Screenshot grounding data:
***

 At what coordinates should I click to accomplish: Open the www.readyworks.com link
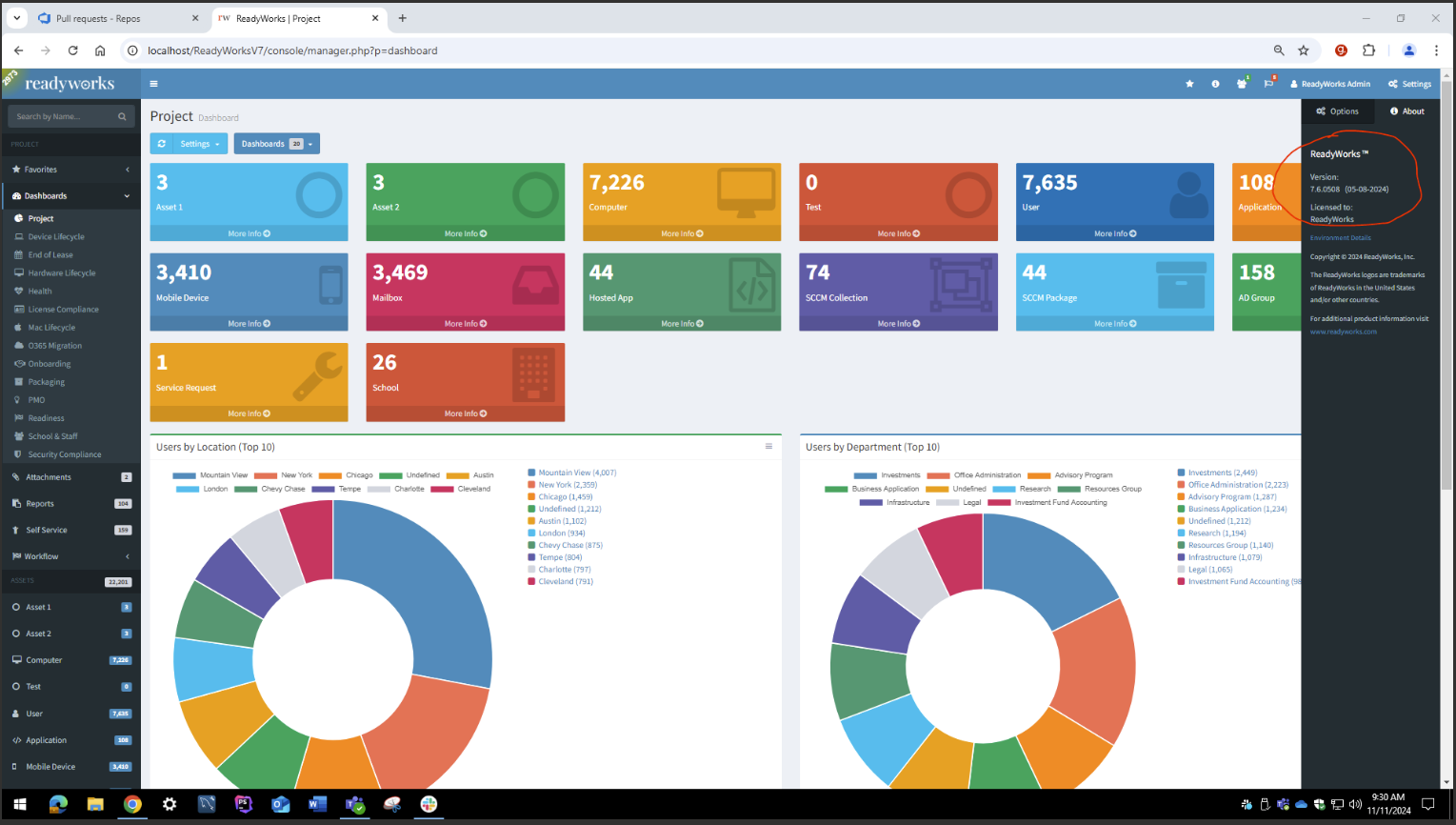click(1343, 332)
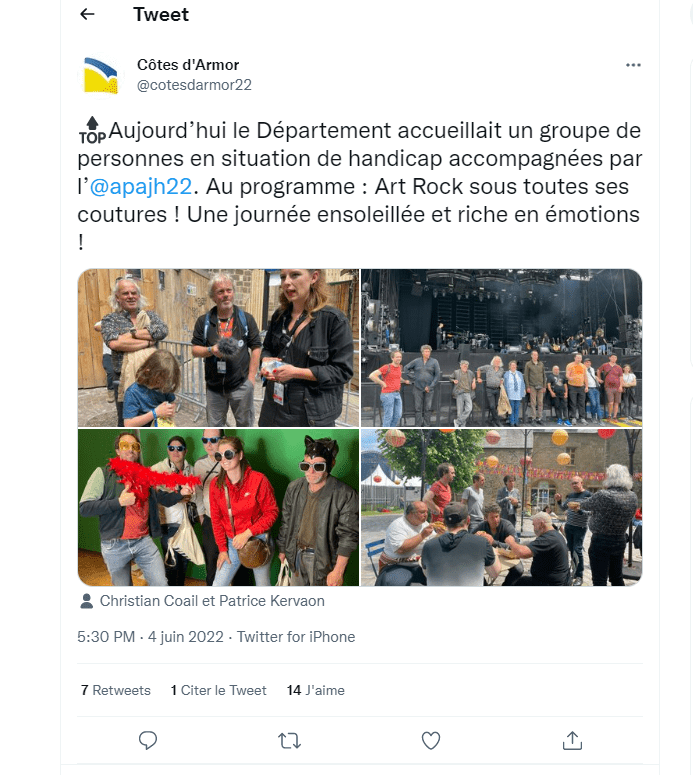Click the Twitter for iPhone source link
693x775 pixels.
coord(296,637)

***

§ **Exercise instructions**
Your job is to transcribe the records exactly and in full. Pictures are not part of the copy.

§ **Exercise response**
 At what coordinates should I click to accomplish: Open the www.readyworks.com link
click(1343, 332)
Click the Twitter for iPhone source link
693x775 pixels.
coord(296,637)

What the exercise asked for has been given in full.